▸ **What to do**
Set down exactly the lines in the records below that run from the line with "The width and height of the screenshot is (637, 399)." to the line with "Task: Click the US flag beside WTI Crude", inclusive, and nothing more.

[Records from a data source]
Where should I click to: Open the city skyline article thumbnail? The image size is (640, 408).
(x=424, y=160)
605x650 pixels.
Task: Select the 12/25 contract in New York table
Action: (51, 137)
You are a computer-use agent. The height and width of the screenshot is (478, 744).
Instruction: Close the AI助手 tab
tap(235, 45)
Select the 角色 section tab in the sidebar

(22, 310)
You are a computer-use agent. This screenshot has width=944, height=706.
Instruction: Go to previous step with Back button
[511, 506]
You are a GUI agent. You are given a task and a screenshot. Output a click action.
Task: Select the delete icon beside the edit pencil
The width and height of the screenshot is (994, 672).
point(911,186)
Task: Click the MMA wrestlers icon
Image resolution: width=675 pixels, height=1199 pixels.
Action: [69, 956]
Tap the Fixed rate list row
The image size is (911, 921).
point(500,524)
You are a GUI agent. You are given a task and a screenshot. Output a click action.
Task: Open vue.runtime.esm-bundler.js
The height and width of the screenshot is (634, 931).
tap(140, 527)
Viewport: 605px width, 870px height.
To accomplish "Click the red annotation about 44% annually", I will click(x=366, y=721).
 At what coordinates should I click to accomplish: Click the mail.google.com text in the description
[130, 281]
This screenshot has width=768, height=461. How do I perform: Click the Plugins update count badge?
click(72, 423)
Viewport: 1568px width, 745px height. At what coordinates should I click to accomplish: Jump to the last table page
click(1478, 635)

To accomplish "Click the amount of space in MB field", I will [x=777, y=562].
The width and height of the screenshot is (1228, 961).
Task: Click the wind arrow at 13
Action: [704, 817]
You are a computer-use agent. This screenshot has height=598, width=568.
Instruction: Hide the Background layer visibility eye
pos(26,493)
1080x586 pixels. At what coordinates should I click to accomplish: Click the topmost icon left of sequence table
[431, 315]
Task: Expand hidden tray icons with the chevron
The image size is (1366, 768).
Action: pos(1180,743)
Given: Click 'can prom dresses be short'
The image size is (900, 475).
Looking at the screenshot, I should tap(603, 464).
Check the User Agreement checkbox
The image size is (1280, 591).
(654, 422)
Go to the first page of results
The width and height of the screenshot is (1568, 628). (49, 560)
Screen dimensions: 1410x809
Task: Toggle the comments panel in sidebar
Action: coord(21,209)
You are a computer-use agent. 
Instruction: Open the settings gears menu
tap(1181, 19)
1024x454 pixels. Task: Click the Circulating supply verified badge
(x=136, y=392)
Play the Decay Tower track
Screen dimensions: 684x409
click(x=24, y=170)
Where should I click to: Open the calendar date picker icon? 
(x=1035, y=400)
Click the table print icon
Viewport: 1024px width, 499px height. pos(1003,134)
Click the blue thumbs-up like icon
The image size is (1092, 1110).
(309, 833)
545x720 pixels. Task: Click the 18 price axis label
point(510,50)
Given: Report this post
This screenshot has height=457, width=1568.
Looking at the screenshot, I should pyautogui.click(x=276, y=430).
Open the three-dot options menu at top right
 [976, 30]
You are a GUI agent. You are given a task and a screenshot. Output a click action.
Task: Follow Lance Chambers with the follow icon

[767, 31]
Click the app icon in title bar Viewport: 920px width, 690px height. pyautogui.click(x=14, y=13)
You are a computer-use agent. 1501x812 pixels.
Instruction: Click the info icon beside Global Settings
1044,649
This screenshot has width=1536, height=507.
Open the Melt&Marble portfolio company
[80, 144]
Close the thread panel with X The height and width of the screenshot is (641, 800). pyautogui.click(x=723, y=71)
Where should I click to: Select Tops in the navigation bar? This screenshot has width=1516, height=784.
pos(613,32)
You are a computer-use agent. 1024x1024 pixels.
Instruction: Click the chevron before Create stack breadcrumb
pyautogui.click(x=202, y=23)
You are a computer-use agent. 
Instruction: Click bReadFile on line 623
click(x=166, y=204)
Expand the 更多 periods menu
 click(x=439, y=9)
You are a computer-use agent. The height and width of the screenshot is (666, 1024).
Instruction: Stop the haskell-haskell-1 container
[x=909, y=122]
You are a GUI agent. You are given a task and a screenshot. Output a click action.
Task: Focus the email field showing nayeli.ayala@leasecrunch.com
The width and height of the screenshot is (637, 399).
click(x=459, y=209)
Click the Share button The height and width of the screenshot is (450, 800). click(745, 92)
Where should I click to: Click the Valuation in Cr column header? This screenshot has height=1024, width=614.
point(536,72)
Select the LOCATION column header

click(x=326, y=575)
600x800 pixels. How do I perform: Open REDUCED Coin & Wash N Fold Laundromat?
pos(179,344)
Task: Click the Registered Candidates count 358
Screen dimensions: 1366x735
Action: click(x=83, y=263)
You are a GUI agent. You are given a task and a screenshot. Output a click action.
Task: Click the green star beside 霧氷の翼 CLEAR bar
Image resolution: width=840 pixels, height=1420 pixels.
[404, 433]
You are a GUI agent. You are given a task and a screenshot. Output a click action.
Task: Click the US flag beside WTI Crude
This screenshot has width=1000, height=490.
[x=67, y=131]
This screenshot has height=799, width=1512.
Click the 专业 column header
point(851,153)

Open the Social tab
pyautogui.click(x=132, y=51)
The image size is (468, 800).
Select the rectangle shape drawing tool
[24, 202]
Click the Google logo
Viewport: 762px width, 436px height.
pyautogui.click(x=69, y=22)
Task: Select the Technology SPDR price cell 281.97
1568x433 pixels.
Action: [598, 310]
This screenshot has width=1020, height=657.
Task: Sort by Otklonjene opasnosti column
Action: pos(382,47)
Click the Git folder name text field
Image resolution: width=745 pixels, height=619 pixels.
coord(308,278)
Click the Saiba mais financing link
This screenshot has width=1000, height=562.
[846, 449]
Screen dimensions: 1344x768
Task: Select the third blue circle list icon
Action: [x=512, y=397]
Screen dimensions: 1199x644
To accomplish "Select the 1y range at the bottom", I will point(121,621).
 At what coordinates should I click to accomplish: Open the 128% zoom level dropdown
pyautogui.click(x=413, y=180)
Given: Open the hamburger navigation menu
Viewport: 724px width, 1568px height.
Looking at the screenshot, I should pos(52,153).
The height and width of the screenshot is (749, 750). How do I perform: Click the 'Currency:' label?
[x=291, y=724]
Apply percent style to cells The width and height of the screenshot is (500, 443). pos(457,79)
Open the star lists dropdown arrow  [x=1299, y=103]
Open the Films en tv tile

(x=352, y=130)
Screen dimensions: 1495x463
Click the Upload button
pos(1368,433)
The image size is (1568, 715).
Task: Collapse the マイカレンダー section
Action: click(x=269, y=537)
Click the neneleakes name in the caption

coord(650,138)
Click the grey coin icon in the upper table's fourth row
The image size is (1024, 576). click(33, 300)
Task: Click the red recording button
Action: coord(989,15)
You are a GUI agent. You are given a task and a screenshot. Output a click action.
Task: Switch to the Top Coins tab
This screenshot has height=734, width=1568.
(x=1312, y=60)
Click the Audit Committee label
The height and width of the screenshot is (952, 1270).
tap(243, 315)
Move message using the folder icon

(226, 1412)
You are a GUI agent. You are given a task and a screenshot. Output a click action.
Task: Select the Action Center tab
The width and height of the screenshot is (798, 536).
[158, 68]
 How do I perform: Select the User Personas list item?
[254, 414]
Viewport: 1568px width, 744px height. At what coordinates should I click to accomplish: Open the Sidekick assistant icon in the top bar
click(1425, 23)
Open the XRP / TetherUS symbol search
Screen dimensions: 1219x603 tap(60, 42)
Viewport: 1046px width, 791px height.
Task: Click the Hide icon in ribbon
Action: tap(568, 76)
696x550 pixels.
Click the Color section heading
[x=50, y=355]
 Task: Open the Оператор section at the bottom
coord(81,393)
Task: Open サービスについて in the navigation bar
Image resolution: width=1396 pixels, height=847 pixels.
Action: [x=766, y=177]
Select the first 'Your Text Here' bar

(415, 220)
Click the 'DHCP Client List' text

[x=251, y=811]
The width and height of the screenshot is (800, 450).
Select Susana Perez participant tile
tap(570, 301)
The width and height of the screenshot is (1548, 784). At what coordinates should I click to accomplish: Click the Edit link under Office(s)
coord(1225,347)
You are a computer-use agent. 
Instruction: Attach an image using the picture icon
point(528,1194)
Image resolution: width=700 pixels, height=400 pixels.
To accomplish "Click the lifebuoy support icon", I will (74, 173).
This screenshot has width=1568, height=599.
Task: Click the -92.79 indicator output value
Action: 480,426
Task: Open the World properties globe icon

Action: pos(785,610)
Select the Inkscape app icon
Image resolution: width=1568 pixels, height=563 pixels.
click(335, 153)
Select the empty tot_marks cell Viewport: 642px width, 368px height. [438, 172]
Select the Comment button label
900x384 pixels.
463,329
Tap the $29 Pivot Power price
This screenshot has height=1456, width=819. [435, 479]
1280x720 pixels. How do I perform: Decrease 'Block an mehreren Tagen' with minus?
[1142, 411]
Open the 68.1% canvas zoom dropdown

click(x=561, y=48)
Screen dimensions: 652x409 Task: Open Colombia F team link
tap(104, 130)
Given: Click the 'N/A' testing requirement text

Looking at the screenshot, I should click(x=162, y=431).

▸ **Output for this exercise**
The width and height of the screenshot is (637, 399).
click(x=459, y=209)
Click the Share button The height and width of the screenshot is (450, 800). click(745, 92)
Where should I click to: Click the Valuation in Cr column header? This screenshot has height=1024, width=614.
point(536,72)
Select the LOCATION column header

click(x=326, y=575)
600x800 pixels. How do I perform: Open REDUCED Coin & Wash N Fold Laundromat?
pos(179,344)
Task: Click the Registered Candidates count 358
Screen dimensions: 1366x735
Action: click(x=83, y=263)
You are a GUI agent. You are given a task and a screenshot. Output a click action.
Task: Click the green star beside 霧氷の翼 CLEAR bar
Image resolution: width=840 pixels, height=1420 pixels.
[404, 433]
You are a GUI agent. You are given a task and a screenshot. Output a click action.
Task: Click the US flag beside WTI Crude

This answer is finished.